Old problems still plague the electronic medical records industry despite technological advances
Advances in technology, the development of new online resources, and major advances in cybersecurity have enabled many industries to make tremendous strides in their operational efficiencies. Unfortunately, much of the healthcare industry operates like it did in the 1980s when it comes to storing, managing, and sharing Electronic Health Records (EHRs). Many existing EHR platforms have significant interoperability issues that often preclude the management and sharing of records between systems. This is forcing doctors, hospitals, insurance companies, and other healthcare providers to manage records in many ways the way they did 20 years ago. Medical record ownership is fragmented, and healthcare providers still use outdated methods such as faxing and mail to exchange medical records. This inefficiency has created several problems across the board for both healthcare providers and patients.
In my experience, most hospitals, doctor’s offices and healthcare providers are still unable to work with a system of record where a patient’s entire medical history can be viewed, shared and stored with the patient as the primary point of entry. Recent estimates show that interoperability issues between current electronic medical record platforms are costing US hospitals more than $30 billion annuallyand problems caused by delayed or missing recordings lead to misdiagnosis and other errors that cause more than $750 billion in annual losses.
Problems faced by healthcare providers due to unavailability and difficulties in sharing patient records are common. Repetitive and unnecessary testing occurs when providers are unable to access up-to-date records from EHR systems outside of their own. Administrative staff in medical practices and healthcare facilities face the time-consuming task of tracking down and obtaining a patient’s previous files. And perhaps most importantly, a physician’s ability to properly diagnose and treat a patient in a timely manner is compromised when complete information or a complete medical history is not readily available.
It’s a systemic problem, but more patient involvement can help. Here are some ways medical offices can empower and motivate patients to take control of their medical records:
• Prepare and distribute a patient information sheet that clearly explains the process for requesting their records. Make sure patients know what they need to do and how long it will take so they can plan accordingly if they need a record for a specialist visit.

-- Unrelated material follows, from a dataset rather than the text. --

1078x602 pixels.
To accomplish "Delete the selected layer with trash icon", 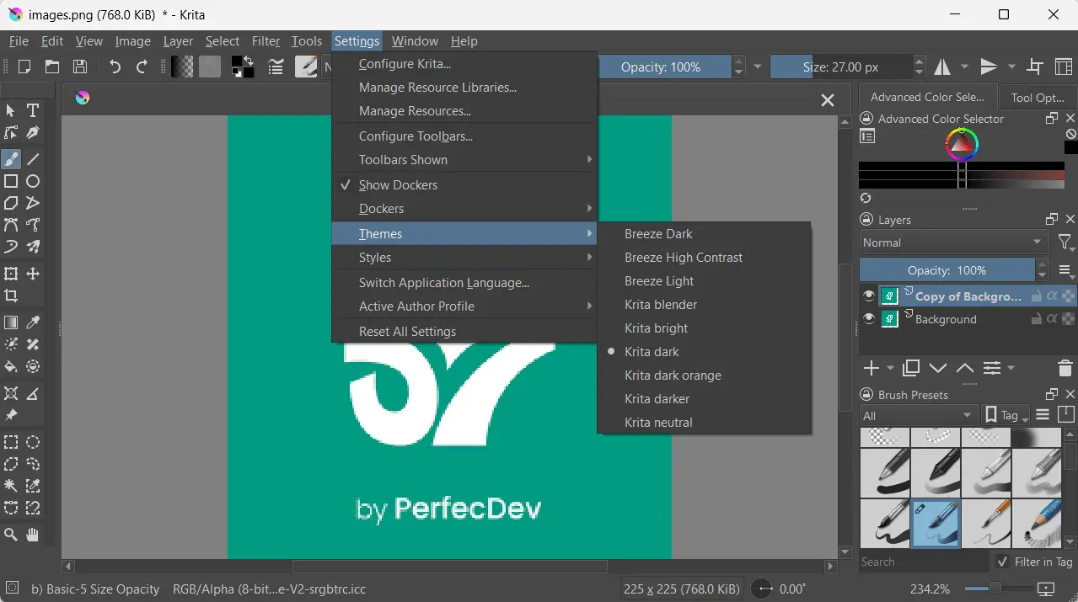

• Have patients sign a HIPAA release form that can be retained to avoid having to sign a new form with each request.
• Ask patients to provide or update their email address and sign a permission form allowing you to communicate with them via email.
• Interview front office staff to identify issues with the record release process and the types of issues causing delays so you can address them internally and expedite patient request processing.
• Survey patients about their record sharing and management needs and adjust your process accordingly. Try to get a feel for patients’ ability to manage digital files.
• Create a factsheet on the different types of secure document management apps available that patients can use to keep digital copies of their medical records safe and accessible.
• Consider asking patients if they would like a copy of their records emailed after each visit so they can begin compiling a digital archive of their records.
• Create a checklist for patients to organize their own process as they begin tracking their medical records. Add things like listing different doctors and specialists, adding dates of recent visits, lab test results, etc.
Regardless of the platform or user interface, the ability to share health records quickly, easily, and securely will have a tremendous impact on the future of the healthcare industry and its ability to improve patients’ lives.